TRY IT.
This task calls for every line of the material to be output verbatim.

DATA SUPPLIED.

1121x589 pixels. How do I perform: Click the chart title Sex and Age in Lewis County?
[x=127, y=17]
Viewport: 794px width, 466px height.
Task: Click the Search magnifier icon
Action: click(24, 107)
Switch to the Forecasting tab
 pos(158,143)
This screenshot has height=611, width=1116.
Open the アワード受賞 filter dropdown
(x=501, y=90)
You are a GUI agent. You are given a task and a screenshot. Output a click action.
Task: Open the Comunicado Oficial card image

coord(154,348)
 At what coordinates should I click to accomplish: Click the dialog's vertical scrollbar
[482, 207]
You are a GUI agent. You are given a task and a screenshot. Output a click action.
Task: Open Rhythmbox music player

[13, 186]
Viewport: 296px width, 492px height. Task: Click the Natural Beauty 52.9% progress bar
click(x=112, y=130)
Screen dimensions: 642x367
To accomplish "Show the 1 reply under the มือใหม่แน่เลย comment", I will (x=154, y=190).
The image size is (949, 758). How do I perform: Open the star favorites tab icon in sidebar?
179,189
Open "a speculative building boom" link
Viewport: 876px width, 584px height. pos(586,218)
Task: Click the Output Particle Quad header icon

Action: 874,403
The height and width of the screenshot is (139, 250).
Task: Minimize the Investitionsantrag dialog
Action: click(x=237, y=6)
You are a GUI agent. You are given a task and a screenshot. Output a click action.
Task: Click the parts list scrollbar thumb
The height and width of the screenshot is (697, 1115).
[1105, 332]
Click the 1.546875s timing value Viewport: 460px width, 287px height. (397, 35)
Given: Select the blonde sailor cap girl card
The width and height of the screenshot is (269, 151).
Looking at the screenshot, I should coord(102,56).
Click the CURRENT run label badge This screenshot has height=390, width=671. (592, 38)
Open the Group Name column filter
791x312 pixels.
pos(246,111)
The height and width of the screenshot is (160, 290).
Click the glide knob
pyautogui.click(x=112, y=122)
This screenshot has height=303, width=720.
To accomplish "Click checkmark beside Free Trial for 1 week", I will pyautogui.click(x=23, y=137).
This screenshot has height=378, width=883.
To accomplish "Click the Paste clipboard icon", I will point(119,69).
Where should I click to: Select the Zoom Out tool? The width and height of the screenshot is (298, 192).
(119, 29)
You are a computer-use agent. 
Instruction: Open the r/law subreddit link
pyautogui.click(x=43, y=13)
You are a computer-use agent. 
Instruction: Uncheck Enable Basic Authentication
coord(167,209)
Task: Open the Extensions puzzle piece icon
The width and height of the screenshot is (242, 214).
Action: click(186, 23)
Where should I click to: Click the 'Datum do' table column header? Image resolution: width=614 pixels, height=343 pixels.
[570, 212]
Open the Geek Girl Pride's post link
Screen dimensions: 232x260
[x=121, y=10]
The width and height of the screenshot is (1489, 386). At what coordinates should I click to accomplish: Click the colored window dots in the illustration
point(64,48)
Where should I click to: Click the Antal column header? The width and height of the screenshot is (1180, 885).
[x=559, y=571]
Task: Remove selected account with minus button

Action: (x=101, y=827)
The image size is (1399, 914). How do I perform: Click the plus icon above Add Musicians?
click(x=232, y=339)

SOLUTION FOR THIS PROBLEM.
1121x589 pixels. How do I perform: Click the chart title Sex and Age in Lewis County?
[x=127, y=17]
Viewport: 794px width, 466px height.
Task: Click the Search magnifier icon
Action: click(24, 107)
Switch to the Forecasting tab
 pos(158,143)
This screenshot has height=611, width=1116.
Open the アワード受賞 filter dropdown
(x=501, y=90)
You are a GUI agent. You are given a task and a screenshot. Output a click action.
Task: Open the Comunicado Oficial card image

coord(154,348)
 At what coordinates should I click to accomplish: Click the dialog's vertical scrollbar
[482, 207]
You are a GUI agent. You are given a task and a screenshot. Output a click action.
Task: Open Rhythmbox music player

[13, 186]
Viewport: 296px width, 492px height. Task: Click the Natural Beauty 52.9% progress bar
click(x=112, y=130)
Screen dimensions: 642x367
To accomplish "Show the 1 reply under the มือใหม่แน่เลย comment", I will (x=154, y=190).
The image size is (949, 758). How do I perform: Open the star favorites tab icon in sidebar?
179,189
Open "a speculative building boom" link
Viewport: 876px width, 584px height. pos(586,218)
Task: Click the Output Particle Quad header icon

Action: 874,403
The height and width of the screenshot is (139, 250).
Task: Minimize the Investitionsantrag dialog
Action: click(x=237, y=6)
You are a GUI agent. You are given a task and a screenshot. Output a click action.
Task: Click the parts list scrollbar thumb
The height and width of the screenshot is (697, 1115).
[1105, 332]
Click the 1.546875s timing value Viewport: 460px width, 287px height. (397, 35)
Given: Select the blonde sailor cap girl card
The width and height of the screenshot is (269, 151).
Looking at the screenshot, I should coord(102,56).
Click the CURRENT run label badge This screenshot has height=390, width=671. (592, 38)
Open the Group Name column filter
791x312 pixels.
pos(246,111)
The height and width of the screenshot is (160, 290).
Click the glide knob
pyautogui.click(x=112, y=122)
This screenshot has height=303, width=720.
To accomplish "Click checkmark beside Free Trial for 1 week", I will pyautogui.click(x=23, y=137).
This screenshot has height=378, width=883.
To accomplish "Click the Paste clipboard icon", I will point(119,69).
Where should I click to: Select the Zoom Out tool? The width and height of the screenshot is (298, 192).
(119, 29)
You are a computer-use agent. 
Instruction: Open the r/law subreddit link
pyautogui.click(x=43, y=13)
You are a computer-use agent. 
Instruction: Uncheck Enable Basic Authentication
coord(167,209)
Task: Open the Extensions puzzle piece icon
The width and height of the screenshot is (242, 214).
Action: click(186, 23)
Where should I click to: Click the 'Datum do' table column header? Image resolution: width=614 pixels, height=343 pixels.
[570, 212]
Open the Geek Girl Pride's post link
Screen dimensions: 232x260
[x=121, y=10]
The width and height of the screenshot is (1489, 386). At what coordinates should I click to accomplish: Click the colored window dots in the illustration
point(64,48)
Where should I click to: Click the Antal column header? The width and height of the screenshot is (1180, 885).
[x=559, y=571]
Task: Remove selected account with minus button

Action: (x=101, y=827)
The image size is (1399, 914). How do I perform: Click the plus icon above Add Musicians?
click(x=232, y=339)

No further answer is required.